* PROVIDED RECORDS *

▬▬▬▬▬▬

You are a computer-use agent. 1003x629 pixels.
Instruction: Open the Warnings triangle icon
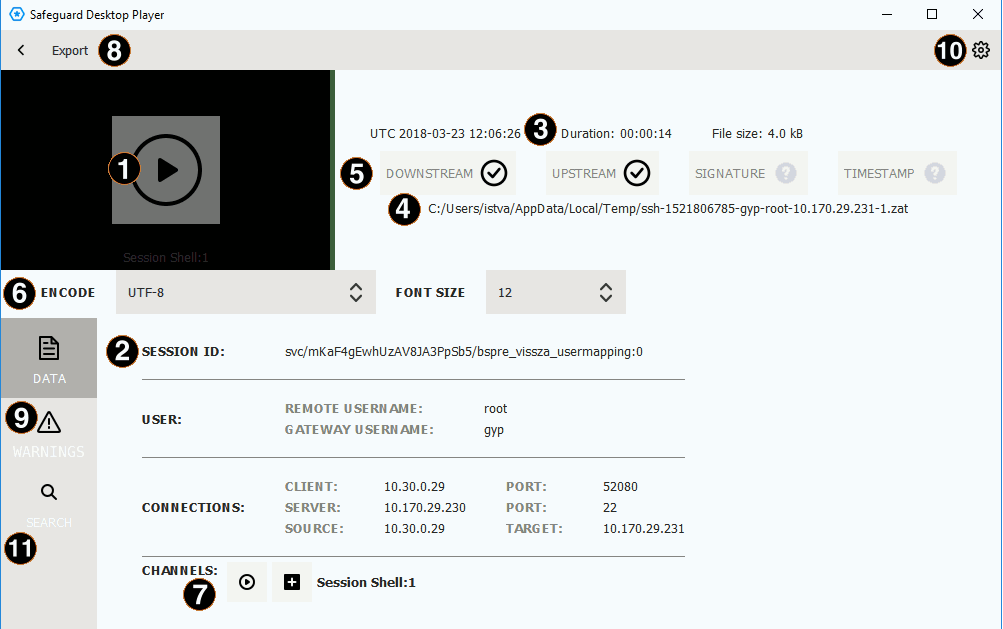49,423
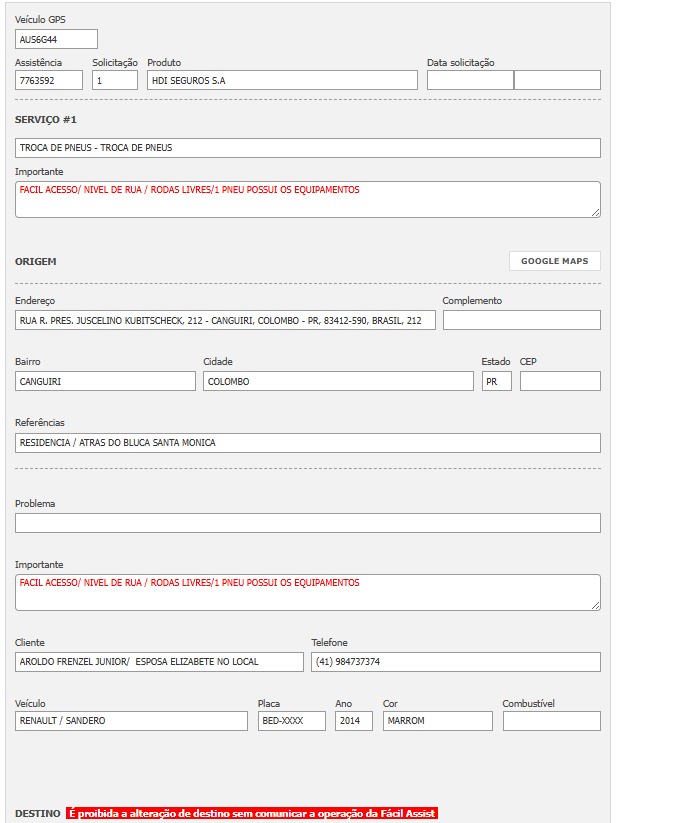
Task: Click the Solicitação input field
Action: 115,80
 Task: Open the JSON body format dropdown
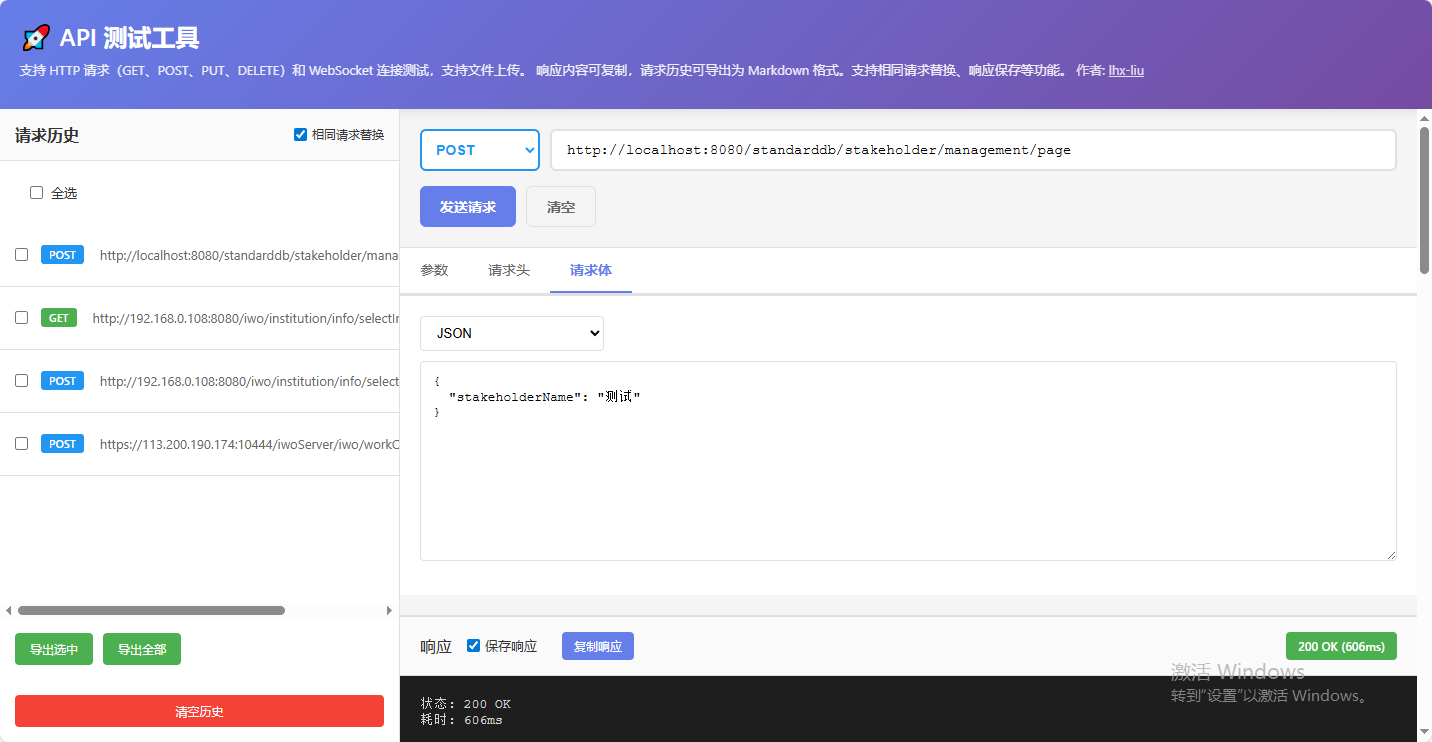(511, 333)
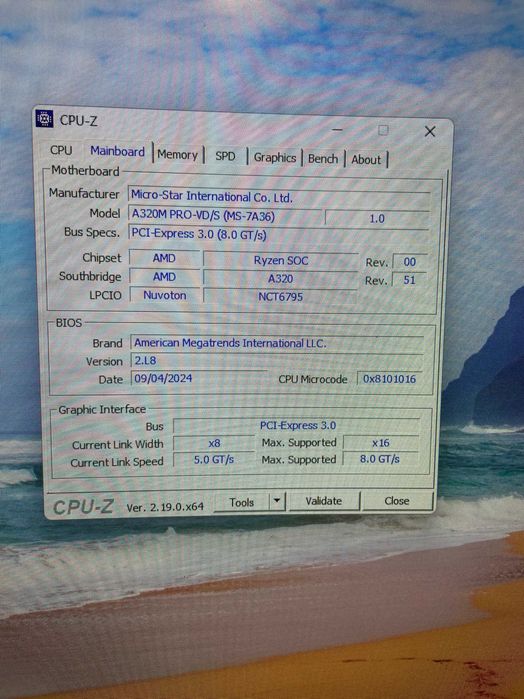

▬▬▬▬▬▬

* TASK *
An exact transcription of all the entries is required, without the pictures.

* YOUR SOLUTION *
You are a computer-use agent. 1003x629 pixels.
Instruction: Open the Warnings triangle icon
49,423
Task: Click the Solicitação input field
Action: 115,80
 Task: Open the JSON body format dropdown
(511, 333)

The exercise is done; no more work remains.